Carlos Ghosn has revived two troubled automakers and he is in the midst of doing so with a third. Now, he’s poised to undertake what might well be his final act: A full merger of Renault and Nissan after almost two decades of cooperation under a complex cross-shareholding alliance.
The globetrotting auto-industry superstar, once nicknamed “Le Cost Killer,” wants to combine the two companies into a single corporation, according to people with knowledge of the matter. The aim is to trim expenses and bulk up enough to survive the industry’s transition to cleaner and greener vehicles -- and ensure that the alliance lives on when the 64-year-old retires.
“Ghosn created this monster airplane that has to be hand-flown,” said James Womack, founder of the Lean Enterprise Institute in Cambridge, Massachusetts. “If he’s going to hand it off to a mere mortal someday, he needs something that’s a bit more flyable.”
The partnership has a byzantine structure that can be confusing for investors.
Nissan holds a 15 percent stake of Renault and Renault has 44 percent of Nissan. In 2016, Ghosn added Mitsubishi Motors to the mix after the company had been caught falsifying mileage estimates for several of its vehicles and was forced to offer hundreds of millions of dollars in rebates. Further complicating matters, the French government owns 15 percent of Renault, making it the largest shareholder.

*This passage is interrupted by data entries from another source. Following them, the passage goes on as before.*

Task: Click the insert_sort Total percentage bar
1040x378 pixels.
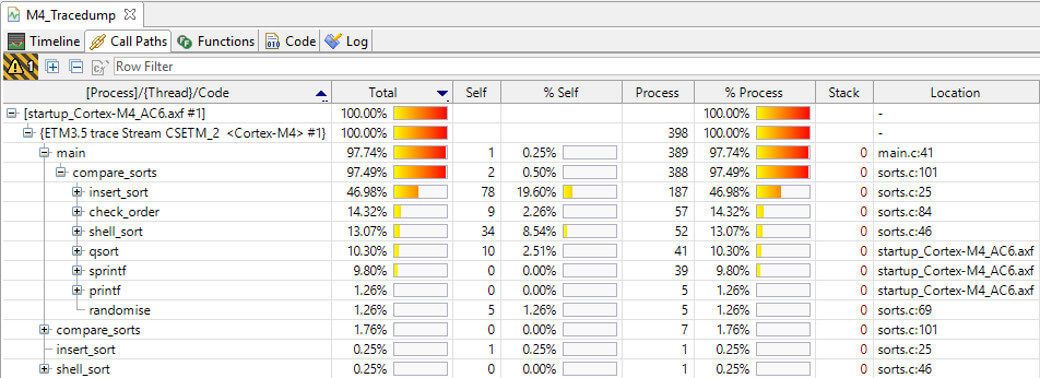Action: pyautogui.click(x=420, y=192)
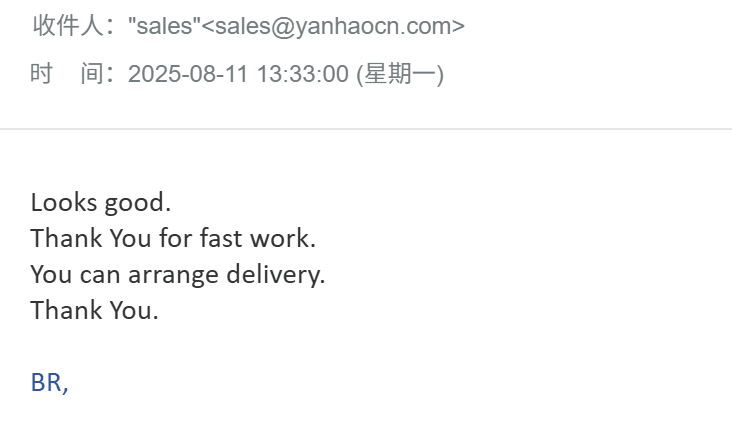The height and width of the screenshot is (422, 732).
Task: Click the 13:33:00 timestamp
Action: 303,74
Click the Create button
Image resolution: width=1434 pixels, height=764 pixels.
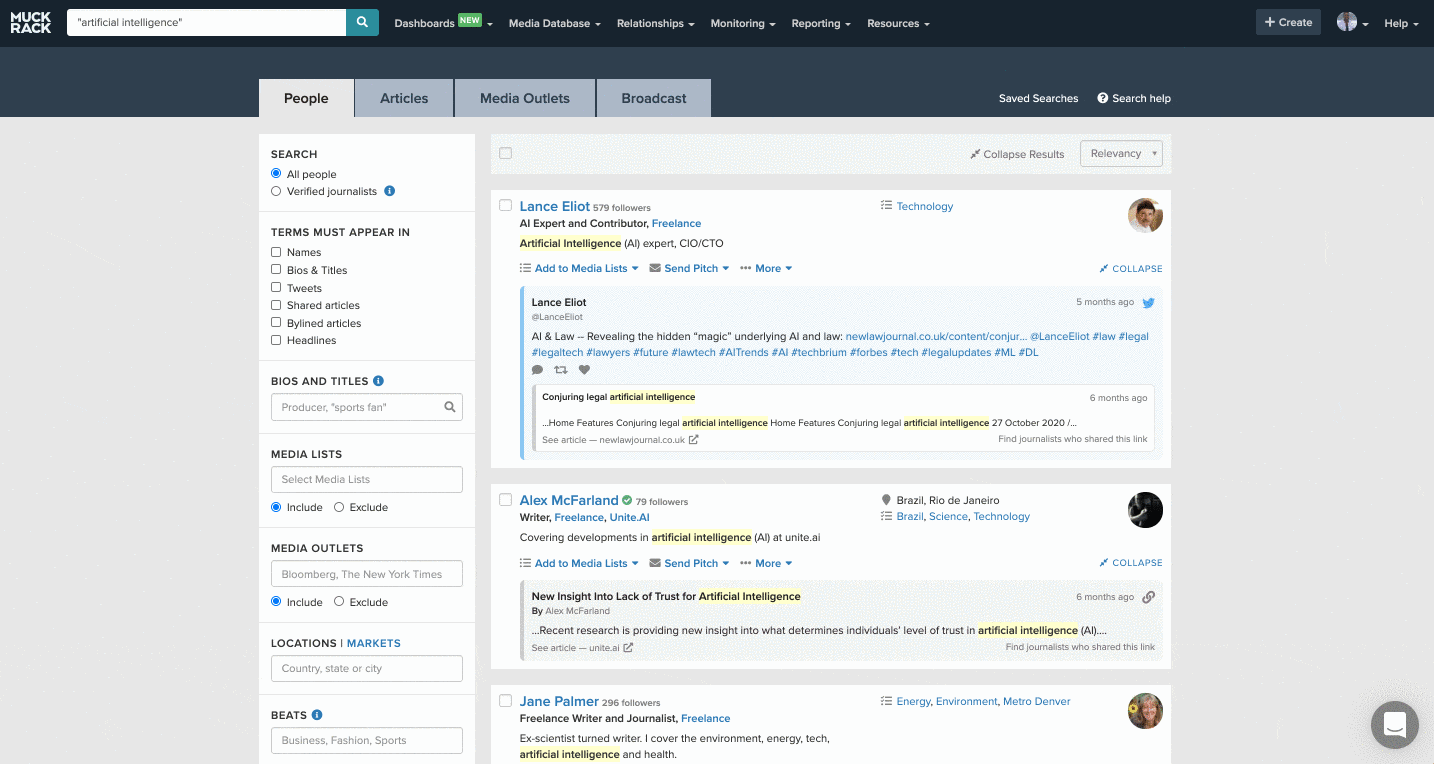1288,22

Ghosn, who serves as chairman of all three companies, has long said the arrangement was more efficient than a full-blown merger, but now he’s driving the negotiations and plans to run the combined entity, the people said. The alliance declined to comment on the report of the talks.
Politics as usual
Stitching together the companies has its political pitfalls. Ghosn has cautioned that Japan won’t agree to closer ties until France pares back its stake. In November, France reduced its shareholding from 19.7 percent, and Ghosn says that over the winter the government had asked the alliance to further “cement” the partnership, without detailing what exactly that would entail.
Pulling off a full merger will be tough because France won’t want to give up its leverage in protecting jobs, and executives in Japan would worry that their French counterparts will dominate the new executive team, according to Maryann Keller, an independent auto analyst in Stamford, Connecticut.
“French workers prefer reporting to other Frenchmen, and Japanese feel the same way,” Keller said. “They can work around this when both sides operate independently. But if you force a merger and start combining operations, it will start to fray.”
The alliance was born in 1999, around the time Daimler purchased Chrysler, a slow motion disaster that ultimately cost the German company nine years of headaches, a big chunk of its reputation, and $37 billion. Other automaking partnerships since then have also ended up in the scrapyard: General Motors’ capital agreement with Suzuki, a Mazda-Ford tie-up, and a union between Volkswagen and Suzuki that took four years to unwind.
While the Renault-Nissan partnership has chugged along for almost two decades, it hasn’t always been smooth. Renault originally invested in Nissan when the Japanese company was in distress. After a turnaround, Nissan became the biggest profit contributor but remained a lesser partner in the alliance, and today managers and engineers from the two companies are known to butt heads.
Nonetheless, the tie-up has been largely successful, cutting costs by billions of euros while improving quality. Renault-Nissan has grown into the world’s No. 3 automaking group, with sales of 10.6 million vehicles -- just behind No. 2 Toyota and within striking distance of market-leader Volkswagen. Christian Stadler, a professor who researches the car industry at Warwick Business school, says the companies have been working together for long enough that they may be able to avoid the kind of pile-ups typical of the industry.
Ghosn has been successful with the alliance because “he pays attention to small but important things,” Mitsubishi Motors CEO Osamu Masuko said in an interview last year. When Mitsubishi was folded in the alliance, Ghosn insisted the press conference in Japan be shifted from Nissan headquarters to rented space nearby to avoid the perception that he’d simply swallowed a wounded competitor.
In 2012 -- at age 58 -- the hyperkinetic Ghosn told McKinsey he didn’t intend to keep “working like a beast” into his 60s, and in January Ghosn hinted that he might step down as Renault’s CEO. Last year, he quit as Nissan’s CEO, retaining the job of chairman. Continuing to manage the three companies is not “sustainable,” he told French lawmakers at a January hearing on industrial policy.
Still, he shows no signs of hitting the brakes, and last month Renault shareholders renewed his mandate for another four years. Thierry Bollore, 54, was appointed as chief operating officer, effectively Ghosn’s No. 2 and heir-apparent at Renault. The change freed Ghosn to focus on strengthening the alliance and continue his merry-go-round schedule that typically sees him spend a week in France, a week in Japan, another week or two at various destinations in Asia or the Americas, and then back to Paris to start it all over again.
Despite the grueling schedule of 65-hour work-weeks, plus time spent on his corporate jet, Ghosn says he’s leaning toward the model of Ferdinand Piech, who served as chairman of Volkswagen until age 78. “I am not,” Ghosn said in an interview last year, “just shutting the door and going fishing or something.”